I have done lots of work as a budget legal advisor who is neither a solicitor nor a barrister. I have never needed to cite McKenzie in order to be allowed in a courtroom that was otherwise in private session. Most of my work was done at home, on a computer. I've never, literally been a McKenzie friend. I've represented people in tribunals and helped them to represent themselves in court, but that accounts for only a tiny fraction of my time. Drafting pleadings, preparing bundles etc etc is the bulk of the work.

It's neither fair nor possible to make it illegal to seek advice about the law from a non-solicitor, or to pay or to charge for such advice. Provided a legal helper's time is not costed at a higher rate than that allowed for a litigant's own time if he is awared costs on a litigant in person basis, what is the problem?
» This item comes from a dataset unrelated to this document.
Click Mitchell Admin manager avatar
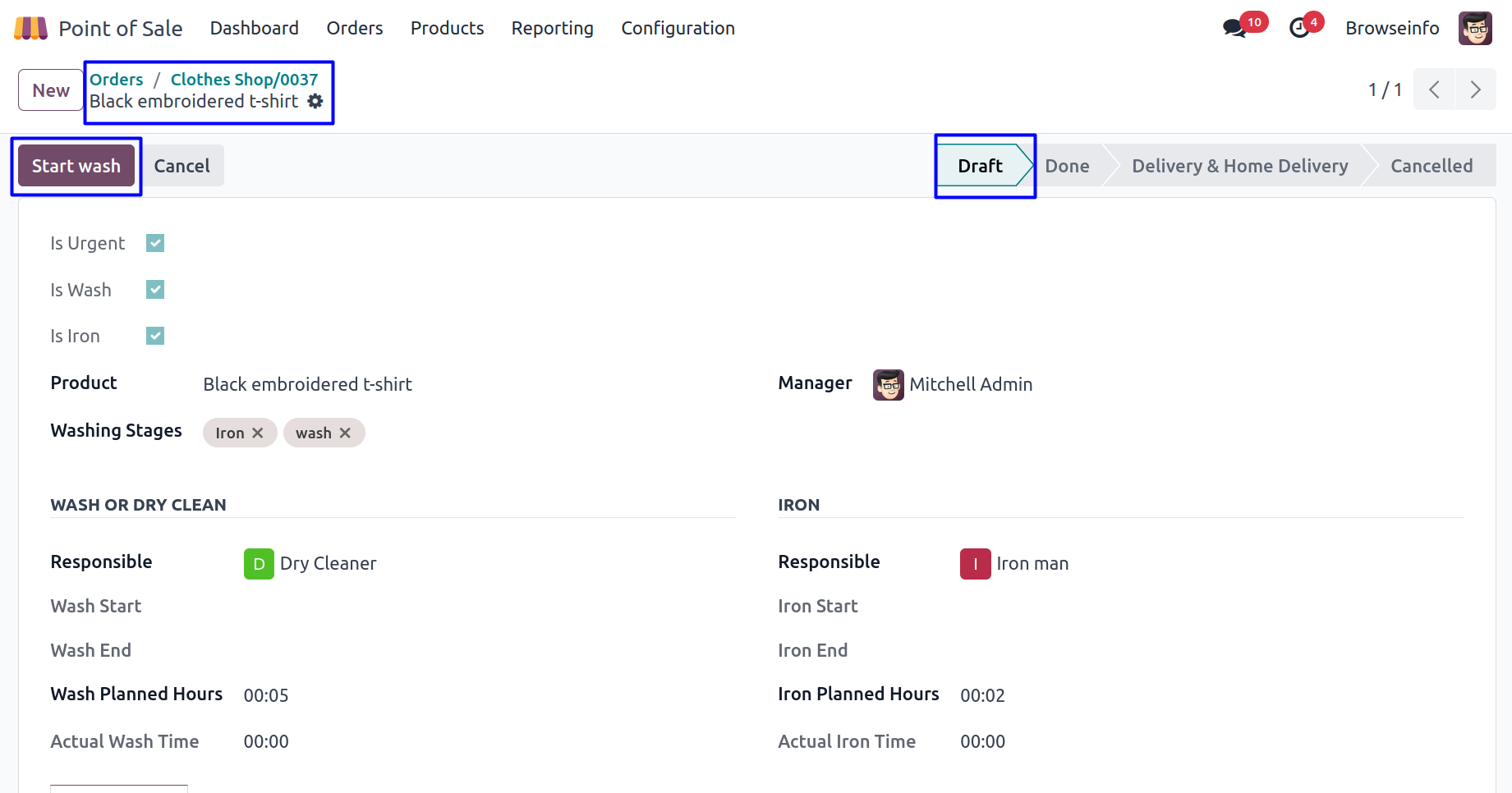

There is always going to be a market for cheap legal advice and help other than from solicitors, who don't much like giving legal advice anyway in my experience. There are charities that offer legal advice, e.g. Citizen's Advice Bureau. There are television and radio programmes that offer legal advice, and government and private websites. too. Who cannot remember the Sales of Goods Act 1898, thanks to Esther Rantzen drumming it into us week after week on That's Life, until we got the shiny new Trades Description Act in its place.

The case in point is about somebody who took bad advice - and less qualified legal advice than they had access to at that - probably because they were paying to be told what they wanted to hear, becoming able to blame the idiot advisor if they got caught, as they did.